Most of the main characters have left Bowleven, even if they retain a
stakeholding. Kennedy, for instance, resigned after falling out with other
members of the board, while Heneaghan left in December 2006. Heneaghan was
involved in an enormous bust-up with Philip Rhind, a South African who was
chief govt from 2004 to 2006. Rhind was dismissed for alleged gross
misconduct. Shortly after his dismissal, he claimed to have a “red
button” dossier which he passed to the Bowleven board. Greater than 50
pages long, the dossier is believed to have referred to the Garnham-Cantrust
state of affairs. Bowleven and Rhind finally settled out of court.

Tabetando is the chairman of EurOil, which is listed as a 100 per cent owned
subsidiary of Bowleven. A senior tribal chief, Tabetando’s phrases carry
weight in Cameroon, and he is patron of the Cameroon Association of English
Speaking Journalists. Lironi’s golf handicap has slipped to five, whereas
Vandergrift, who declined to remark for this text, lives in Calgary.

Bowleven is essentially within the arms of a very completely different group of people. The
present chief executive, Kevin Hart, admitted earlier this 12 months that the
company “was in need of resuscitation” when he took over in 2006.

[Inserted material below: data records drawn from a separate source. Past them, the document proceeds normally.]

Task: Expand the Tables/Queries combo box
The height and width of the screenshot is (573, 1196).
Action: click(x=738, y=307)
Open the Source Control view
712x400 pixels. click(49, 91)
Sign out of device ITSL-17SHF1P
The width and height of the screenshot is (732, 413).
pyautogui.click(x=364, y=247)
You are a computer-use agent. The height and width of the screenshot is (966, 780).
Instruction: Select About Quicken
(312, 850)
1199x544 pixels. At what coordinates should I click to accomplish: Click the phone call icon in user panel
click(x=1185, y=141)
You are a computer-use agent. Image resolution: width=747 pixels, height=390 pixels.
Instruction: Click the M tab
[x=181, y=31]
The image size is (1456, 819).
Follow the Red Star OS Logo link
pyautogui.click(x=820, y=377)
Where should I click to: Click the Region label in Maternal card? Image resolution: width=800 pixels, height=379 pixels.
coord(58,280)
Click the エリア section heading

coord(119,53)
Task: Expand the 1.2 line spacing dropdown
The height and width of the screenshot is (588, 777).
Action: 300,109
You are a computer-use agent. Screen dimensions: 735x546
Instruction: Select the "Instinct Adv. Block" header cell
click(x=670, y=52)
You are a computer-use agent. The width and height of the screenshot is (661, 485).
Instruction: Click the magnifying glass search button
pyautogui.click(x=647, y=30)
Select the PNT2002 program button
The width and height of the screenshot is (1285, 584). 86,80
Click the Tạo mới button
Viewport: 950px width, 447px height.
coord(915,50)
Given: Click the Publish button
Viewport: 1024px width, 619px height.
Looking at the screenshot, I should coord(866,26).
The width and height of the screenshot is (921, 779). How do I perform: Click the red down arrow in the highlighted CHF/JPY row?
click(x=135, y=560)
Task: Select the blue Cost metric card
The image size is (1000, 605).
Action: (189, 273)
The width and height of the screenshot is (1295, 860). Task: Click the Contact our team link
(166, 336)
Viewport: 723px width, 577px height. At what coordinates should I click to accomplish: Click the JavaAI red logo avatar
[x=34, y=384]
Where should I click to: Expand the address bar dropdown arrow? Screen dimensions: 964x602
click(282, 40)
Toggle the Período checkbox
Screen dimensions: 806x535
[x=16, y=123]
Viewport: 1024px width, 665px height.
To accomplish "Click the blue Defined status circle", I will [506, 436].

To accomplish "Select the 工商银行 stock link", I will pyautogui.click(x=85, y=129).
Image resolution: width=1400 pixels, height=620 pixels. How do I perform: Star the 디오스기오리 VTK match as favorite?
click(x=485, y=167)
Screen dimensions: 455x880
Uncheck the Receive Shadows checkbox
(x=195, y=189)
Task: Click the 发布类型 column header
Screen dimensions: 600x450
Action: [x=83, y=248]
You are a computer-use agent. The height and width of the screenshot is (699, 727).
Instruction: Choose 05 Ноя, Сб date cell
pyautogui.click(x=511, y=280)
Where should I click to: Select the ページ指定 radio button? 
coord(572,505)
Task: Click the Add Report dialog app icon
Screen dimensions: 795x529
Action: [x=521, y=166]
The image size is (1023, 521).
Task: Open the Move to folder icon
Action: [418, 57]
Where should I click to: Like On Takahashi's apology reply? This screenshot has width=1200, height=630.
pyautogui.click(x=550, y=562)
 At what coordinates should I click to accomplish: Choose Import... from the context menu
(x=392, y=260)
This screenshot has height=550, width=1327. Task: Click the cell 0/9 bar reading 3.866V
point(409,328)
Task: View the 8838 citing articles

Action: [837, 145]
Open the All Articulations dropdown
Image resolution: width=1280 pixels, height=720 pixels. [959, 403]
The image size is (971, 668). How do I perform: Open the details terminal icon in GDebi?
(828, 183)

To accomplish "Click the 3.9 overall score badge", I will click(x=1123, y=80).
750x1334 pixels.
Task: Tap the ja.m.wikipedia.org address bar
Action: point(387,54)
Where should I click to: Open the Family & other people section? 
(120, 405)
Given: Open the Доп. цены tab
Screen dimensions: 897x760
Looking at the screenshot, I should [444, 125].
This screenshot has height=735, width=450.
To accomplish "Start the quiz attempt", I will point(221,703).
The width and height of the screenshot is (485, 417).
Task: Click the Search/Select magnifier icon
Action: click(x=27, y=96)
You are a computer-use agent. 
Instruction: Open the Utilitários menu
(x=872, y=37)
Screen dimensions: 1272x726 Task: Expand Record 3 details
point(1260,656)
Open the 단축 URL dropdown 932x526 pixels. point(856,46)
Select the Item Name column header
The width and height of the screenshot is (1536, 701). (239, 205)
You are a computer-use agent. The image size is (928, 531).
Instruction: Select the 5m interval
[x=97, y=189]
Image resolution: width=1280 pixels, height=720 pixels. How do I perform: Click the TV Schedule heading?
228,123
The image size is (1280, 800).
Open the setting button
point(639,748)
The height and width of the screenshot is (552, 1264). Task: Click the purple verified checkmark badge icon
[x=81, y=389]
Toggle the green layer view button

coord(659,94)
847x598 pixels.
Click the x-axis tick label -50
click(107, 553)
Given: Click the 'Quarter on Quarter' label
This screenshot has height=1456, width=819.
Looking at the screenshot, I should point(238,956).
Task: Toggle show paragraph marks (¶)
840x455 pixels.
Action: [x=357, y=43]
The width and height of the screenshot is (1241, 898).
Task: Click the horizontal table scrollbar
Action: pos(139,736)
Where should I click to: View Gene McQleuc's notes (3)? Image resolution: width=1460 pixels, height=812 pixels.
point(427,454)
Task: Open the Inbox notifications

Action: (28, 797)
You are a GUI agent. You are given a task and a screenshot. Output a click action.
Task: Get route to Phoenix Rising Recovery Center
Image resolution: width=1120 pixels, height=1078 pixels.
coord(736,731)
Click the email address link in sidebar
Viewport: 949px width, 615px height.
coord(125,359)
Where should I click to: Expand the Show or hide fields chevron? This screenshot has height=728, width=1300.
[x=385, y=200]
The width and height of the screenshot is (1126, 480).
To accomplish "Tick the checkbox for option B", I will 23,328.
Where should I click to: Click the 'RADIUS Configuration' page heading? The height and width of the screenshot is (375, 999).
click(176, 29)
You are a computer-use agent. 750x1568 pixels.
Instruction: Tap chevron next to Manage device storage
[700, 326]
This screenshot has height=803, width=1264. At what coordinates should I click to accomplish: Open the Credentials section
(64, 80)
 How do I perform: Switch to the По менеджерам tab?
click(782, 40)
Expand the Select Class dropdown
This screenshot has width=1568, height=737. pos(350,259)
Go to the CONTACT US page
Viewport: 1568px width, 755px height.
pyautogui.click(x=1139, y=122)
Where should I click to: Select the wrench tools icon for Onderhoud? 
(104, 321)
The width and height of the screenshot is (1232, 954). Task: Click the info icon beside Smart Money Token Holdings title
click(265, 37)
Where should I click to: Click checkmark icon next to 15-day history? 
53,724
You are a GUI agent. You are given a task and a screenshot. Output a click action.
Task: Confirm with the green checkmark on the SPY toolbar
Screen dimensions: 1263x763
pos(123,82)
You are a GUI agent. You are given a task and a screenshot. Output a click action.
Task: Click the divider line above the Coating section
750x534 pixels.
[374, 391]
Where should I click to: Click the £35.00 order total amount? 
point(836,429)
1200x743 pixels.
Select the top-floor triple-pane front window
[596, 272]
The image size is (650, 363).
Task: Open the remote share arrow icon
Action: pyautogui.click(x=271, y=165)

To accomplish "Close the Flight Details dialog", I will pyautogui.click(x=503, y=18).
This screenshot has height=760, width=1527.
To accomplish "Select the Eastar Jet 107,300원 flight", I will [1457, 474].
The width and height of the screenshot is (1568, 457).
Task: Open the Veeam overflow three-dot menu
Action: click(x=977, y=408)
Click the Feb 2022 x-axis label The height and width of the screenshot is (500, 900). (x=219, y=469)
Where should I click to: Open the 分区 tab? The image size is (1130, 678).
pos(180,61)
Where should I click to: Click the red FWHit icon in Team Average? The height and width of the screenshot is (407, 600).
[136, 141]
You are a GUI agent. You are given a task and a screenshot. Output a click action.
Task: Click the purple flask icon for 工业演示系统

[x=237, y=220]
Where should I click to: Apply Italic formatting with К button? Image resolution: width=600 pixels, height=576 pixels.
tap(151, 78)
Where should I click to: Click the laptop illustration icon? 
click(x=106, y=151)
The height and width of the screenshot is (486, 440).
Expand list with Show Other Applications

Garnham continues to work on what he alleges was an unfair loss of his shares.
Kennedy, who remains in his beloved Dumbarton, now openly backs him: “Peter
deserves compensation for being deprived of his shares.”

The Bowleven spokesman says: “The [1997] share name was validly made. The
point is that the shares were not paid up and that place was accepted at
the time by all the shareholders, together with Cantrust.”

However Garnham is determined to battle on. He has more letters, emails and
allegations to hearth off. Garnham is still round, able to cause bother.